So erleben es auch die Dortmunder Helfer vom „Projekt Ankommen“: Was lange ein Stammtisch für einen kleinen Kern von Engagierten für Flüchtlinge war, schwoll unter dem Eindruck der Flüchtlingskrise zu einem Treffen mit mehr als 100 Spontan-Helfern an, berichtet Vorstandsmitglied Hannah de Vries. „So viele Menschen wollten sofort aktiv werden, dass wir kaum hinterherkamen.“Sie schafften es, fanden je nach Möglichkeit der Hilfewilligen Aufgaben. Heute deckt der Verein immer mehr Bereiche der Flüchtlingshilfe ab. Es bilden sich Ableger in vielen Ortsteilen der Stadt. Die Helfer vermitteln Patenschaften, bieten Umzugshilfe, Sprachkurse, Dolmetscherdienste, Freizeitbeschäftigung. Möglich wird das durch derzeit 700 aktive Freiwillige, die Hälfte davon ist Mitglied im Verein, Tendenz steigend. „Was uns aber enorme Arbeit macht, sind die ganzen organisatorischen Sachen“, sagt die 25-jährige de Vries. Auch fehle es an Menschen, die Zeit und Kraft hätten, auch langfristig Verantwortung zu tragen. So werde überlegt, hauptamtliche Mitarbeiter einzubinden, die Vernetzung mit anderen Vereinen und der Verwaltung weiter voranzutreiben.
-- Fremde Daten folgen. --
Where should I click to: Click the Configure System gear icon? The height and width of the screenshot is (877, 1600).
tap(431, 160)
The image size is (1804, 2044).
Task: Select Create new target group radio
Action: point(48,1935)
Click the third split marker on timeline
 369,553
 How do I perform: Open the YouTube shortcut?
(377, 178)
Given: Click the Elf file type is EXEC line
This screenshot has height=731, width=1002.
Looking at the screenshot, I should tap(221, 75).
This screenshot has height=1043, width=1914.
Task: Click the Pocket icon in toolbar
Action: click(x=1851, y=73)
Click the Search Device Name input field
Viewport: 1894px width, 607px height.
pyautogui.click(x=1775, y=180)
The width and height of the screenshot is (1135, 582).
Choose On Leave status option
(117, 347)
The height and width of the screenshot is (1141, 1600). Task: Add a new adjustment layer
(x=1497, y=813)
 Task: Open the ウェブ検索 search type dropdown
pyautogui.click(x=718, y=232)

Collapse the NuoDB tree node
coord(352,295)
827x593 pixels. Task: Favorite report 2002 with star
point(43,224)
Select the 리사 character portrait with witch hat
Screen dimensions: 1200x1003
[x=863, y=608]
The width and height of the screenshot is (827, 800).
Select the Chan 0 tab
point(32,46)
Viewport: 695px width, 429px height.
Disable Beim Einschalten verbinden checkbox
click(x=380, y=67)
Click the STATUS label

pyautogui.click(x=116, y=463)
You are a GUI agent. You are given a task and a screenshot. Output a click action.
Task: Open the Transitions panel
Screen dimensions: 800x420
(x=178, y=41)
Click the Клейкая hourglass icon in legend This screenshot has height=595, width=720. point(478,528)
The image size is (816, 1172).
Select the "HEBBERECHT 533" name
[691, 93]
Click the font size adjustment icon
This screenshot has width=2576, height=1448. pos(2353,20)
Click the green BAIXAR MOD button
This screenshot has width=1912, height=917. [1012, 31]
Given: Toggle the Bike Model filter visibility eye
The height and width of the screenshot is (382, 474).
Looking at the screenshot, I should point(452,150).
Solche Prozesse durchlaufe die ehrenamtliche Flüchtlingshilfe in vielen Kommunen, so die Autoren der Bertelsmann-Studie. In 17 Städten bundesweit nahmen sie in Interviews mit Engagierten die Strukturen der Flüchtlingshilfe unter die Lupe. Sie fragten, wie die Zusammenarbeit mit Verwaltung und Verbänden am besten klappt. Ein Ergebnis: Freiwillige sind in vielen Bereichen der Flüchtlingshilfe aktiv. Anfangs halfen sie bei der Ausstattung der Neuankömmlinge mit Essen, Kleidung und Möbeln – sprangen ein, wo der Staat überfordert war. Besonders wichtig sei ihr Einsatz als Brücke zwischen Ämtern und Flüchtlingen. Kaum eine Initiative müsse dabei um Ehrenamtliche buhlen, die Motivation sehen nur die wenigsten bröckeln. Doch damit das so bleibe, brauche es gute Koordinierungsstrukturen, Hilfe von Profis im Idealfall, empfehlen die Autoren. „Ehrenamtliche Hilfe braucht dringend hauptamtliche Begleitung“, betont auch Hamida Mariele Steinhaus von der Gemeinnützigen Gesellschaft zur Unterstützung Asylsuchender, kurz GGUA. Die schon seit fast 40 Jahren in der Flüchtlingshilfe Münsters etablierte Organisation mit mehr als 20 Mitarbeitern erlebte im Herbst ebenfalls rasanten Zulauf von Freiwilligen.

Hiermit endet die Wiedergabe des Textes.